Exercise 1 - Name every cement factory or plant mentioned in the cement price report.

(Source text)

While the producers have blamed the increase on the high exchange rate, cost of spare parts and other logistics, builders and other prospective homeowners are worried that they are not enjoying the benefit of nearness to raw material and market.

The Guardian learnt that the distance of haulage of cement products from Ibeshe cement factory owned by Dangote is about 34 kilometres and from Ewekoro and Sagamu cement plants produced by Lafarge is about 68.5 and 67.3 kilometres respectively.

Similarly, the distance from Obajana cement factory to Kano is about 614 kilometres. In Lagos, a 50-kilogramme (kg) bag of Dangote Cement, BUA and Lafarge is sold between N4, 300 and N4, 600 in Abule Egba, Sango Ota and Lekki areas. In Kano, Dangote goes for N4, 500, while BUA N4, 700 and Lafarge cost N4, 450 for 50kg.

It was further gathered that apart from Kano and Lagos, that have enjoyed growth in construction and real estate activities, which has increased the demand for cement and heightened cost of building materials, a sector that had been reeling under pressure from government policies and debt burdens.

Group Executive Director, Strategy, Portfolio Development and Capital Projects, Dangote Industries Limited, Edwin Devakumar, reportedly said: “We are expanding capacity from about 50,000 tons a day at the beginning of the year to 70,000 tons a day at the end of the year.

(End Source text)
(Records provided)

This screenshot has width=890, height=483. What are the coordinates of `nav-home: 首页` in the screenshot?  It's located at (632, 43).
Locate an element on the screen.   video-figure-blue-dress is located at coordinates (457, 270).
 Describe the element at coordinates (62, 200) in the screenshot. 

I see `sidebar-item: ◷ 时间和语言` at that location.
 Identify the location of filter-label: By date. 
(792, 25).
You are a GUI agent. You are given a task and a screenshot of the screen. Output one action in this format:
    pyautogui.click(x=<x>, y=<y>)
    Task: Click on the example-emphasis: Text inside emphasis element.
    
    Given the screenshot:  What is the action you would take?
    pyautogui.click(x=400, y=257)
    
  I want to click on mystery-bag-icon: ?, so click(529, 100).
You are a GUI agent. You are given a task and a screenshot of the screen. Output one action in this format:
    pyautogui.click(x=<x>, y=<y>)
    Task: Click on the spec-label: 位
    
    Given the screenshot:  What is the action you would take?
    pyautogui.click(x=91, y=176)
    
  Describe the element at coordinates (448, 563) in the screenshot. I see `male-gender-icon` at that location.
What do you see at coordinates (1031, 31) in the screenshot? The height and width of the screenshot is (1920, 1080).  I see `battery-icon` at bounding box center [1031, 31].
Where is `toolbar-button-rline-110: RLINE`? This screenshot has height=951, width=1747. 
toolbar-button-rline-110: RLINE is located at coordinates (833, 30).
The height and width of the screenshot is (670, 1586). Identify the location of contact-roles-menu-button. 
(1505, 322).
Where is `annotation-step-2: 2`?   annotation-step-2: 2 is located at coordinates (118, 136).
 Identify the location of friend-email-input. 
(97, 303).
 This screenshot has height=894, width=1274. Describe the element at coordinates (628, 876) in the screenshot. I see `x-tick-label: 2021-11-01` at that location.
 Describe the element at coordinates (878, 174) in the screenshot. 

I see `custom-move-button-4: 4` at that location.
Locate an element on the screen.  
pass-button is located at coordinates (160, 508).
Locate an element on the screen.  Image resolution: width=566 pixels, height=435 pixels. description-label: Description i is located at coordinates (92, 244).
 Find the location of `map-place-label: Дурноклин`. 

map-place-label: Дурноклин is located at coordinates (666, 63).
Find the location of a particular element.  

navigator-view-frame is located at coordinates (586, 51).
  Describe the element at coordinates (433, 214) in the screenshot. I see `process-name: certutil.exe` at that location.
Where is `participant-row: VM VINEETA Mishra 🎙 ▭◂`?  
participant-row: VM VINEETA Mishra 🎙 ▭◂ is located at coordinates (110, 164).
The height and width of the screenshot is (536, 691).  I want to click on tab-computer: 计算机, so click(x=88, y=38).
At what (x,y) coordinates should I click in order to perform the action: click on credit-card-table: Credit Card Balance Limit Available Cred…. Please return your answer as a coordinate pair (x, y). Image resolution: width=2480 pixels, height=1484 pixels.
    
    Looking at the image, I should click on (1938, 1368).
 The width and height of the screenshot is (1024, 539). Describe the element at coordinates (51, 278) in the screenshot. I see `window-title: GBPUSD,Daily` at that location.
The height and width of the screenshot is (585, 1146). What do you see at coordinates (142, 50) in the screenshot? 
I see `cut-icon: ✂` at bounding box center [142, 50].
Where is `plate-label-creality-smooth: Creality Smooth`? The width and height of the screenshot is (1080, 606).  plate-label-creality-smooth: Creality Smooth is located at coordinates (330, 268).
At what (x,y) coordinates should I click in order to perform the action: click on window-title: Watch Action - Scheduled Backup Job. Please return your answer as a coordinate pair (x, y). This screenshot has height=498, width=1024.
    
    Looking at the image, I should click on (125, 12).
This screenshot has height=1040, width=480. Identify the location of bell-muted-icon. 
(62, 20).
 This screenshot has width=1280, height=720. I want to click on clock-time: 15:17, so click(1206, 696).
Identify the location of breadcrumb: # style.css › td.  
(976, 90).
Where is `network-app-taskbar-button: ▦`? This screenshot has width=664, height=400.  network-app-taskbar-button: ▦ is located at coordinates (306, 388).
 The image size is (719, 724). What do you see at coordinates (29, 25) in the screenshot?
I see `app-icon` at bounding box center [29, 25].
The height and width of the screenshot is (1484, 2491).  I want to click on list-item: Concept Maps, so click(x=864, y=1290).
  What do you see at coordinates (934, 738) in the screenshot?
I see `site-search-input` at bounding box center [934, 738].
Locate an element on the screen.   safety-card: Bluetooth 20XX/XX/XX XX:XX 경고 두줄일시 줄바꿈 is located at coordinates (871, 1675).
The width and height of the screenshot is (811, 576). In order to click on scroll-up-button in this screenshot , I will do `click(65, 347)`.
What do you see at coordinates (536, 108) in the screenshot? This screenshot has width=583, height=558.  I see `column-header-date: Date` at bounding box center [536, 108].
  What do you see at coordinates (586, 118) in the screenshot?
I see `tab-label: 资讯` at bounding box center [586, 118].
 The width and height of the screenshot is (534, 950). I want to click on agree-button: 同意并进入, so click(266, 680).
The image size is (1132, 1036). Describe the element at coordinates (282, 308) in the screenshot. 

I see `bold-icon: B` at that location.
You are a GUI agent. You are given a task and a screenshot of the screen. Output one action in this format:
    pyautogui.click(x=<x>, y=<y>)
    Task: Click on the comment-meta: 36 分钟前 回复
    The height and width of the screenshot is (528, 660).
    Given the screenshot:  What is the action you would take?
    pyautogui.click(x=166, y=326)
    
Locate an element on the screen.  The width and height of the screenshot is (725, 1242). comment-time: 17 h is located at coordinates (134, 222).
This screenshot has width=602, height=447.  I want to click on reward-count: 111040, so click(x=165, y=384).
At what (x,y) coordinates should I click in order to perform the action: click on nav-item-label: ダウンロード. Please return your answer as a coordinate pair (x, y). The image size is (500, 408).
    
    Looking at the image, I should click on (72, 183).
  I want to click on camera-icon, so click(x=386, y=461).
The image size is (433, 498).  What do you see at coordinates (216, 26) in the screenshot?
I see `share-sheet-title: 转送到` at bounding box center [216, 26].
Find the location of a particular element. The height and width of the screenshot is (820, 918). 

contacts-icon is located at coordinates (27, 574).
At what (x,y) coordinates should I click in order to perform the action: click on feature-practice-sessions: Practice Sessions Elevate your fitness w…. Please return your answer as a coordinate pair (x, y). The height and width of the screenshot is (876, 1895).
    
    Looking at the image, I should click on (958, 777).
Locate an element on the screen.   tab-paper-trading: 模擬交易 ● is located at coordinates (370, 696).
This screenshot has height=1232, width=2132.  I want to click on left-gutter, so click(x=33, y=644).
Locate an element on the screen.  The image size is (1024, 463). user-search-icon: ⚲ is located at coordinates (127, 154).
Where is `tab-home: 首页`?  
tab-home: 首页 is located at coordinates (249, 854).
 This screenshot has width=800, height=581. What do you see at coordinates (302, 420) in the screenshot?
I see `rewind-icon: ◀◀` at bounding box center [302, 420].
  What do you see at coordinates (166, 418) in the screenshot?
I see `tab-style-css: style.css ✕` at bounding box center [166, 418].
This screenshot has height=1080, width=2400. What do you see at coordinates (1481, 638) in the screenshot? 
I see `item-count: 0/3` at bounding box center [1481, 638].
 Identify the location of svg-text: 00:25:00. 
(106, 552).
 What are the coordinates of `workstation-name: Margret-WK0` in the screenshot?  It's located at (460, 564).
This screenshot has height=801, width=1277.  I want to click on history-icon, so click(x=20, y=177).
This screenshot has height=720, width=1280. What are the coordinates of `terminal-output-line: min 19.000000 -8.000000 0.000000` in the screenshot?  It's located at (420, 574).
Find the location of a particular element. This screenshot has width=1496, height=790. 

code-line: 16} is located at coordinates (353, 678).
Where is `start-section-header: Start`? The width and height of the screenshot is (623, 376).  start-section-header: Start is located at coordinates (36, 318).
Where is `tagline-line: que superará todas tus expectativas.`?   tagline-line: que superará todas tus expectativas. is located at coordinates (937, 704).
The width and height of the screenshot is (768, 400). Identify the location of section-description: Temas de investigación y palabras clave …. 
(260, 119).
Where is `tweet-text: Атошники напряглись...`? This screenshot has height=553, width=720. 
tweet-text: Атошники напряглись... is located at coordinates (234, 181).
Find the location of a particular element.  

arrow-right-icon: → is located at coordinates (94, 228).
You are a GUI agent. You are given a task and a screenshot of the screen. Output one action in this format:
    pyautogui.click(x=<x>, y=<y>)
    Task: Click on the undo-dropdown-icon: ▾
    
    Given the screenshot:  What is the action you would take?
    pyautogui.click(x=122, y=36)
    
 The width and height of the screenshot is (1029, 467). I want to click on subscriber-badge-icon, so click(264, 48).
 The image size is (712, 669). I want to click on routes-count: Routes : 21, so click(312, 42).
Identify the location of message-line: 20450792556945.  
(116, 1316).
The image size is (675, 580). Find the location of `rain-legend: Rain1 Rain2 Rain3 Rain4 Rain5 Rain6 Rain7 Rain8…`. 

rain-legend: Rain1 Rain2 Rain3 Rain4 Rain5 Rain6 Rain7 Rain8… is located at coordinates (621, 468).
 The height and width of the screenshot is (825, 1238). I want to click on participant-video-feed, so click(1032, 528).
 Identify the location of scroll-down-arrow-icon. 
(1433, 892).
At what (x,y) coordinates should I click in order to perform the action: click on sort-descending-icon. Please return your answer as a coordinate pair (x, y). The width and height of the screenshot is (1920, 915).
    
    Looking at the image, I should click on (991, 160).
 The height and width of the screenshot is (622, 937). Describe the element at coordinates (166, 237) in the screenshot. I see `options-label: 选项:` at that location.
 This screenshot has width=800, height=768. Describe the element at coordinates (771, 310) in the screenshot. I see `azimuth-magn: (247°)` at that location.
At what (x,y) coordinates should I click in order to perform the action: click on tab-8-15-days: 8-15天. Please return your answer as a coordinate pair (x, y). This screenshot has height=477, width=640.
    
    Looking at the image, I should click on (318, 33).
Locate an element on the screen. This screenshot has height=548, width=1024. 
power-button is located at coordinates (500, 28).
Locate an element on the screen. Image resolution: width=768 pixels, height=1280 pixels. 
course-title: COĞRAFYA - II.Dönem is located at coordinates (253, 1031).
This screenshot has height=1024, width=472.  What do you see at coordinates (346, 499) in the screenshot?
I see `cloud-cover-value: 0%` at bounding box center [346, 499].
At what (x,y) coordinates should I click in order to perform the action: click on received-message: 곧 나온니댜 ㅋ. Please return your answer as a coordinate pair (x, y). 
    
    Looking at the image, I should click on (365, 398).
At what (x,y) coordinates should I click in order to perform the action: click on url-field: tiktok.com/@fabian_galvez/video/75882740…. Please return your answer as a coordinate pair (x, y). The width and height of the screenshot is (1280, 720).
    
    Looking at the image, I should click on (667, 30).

(End Records provided)

Exercise 2 - Copy out the records from the line containing "coordinates (937, 704)." down to the line containing "The image size is (712, 669).", with both of those lines included.

Task answer 1 - Ibeshe, Ewekoro, Sagamu, Obajana

Task answer 2 -
Where is `tagline-line: que superará todas tus expectativas.`?   tagline-line: que superará todas tus expectativas. is located at coordinates (937, 704).
The width and height of the screenshot is (768, 400). Identify the location of section-description: Temas de investigación y palabras clave …. 
(260, 119).
Where is `tweet-text: Атошники напряглись...`? This screenshot has height=553, width=720. 
tweet-text: Атошники напряглись... is located at coordinates (234, 181).
Find the location of a particular element.  

arrow-right-icon: → is located at coordinates (94, 228).
You are a GUI agent. You are given a task and a screenshot of the screen. Output one action in this format:
    pyautogui.click(x=<x>, y=<y>)
    Task: Click on the undo-dropdown-icon: ▾
    
    Given the screenshot:  What is the action you would take?
    pyautogui.click(x=122, y=36)
    
 The width and height of the screenshot is (1029, 467). I want to click on subscriber-badge-icon, so click(264, 48).
 The image size is (712, 669). I want to click on routes-count: Routes : 21, so click(312, 42).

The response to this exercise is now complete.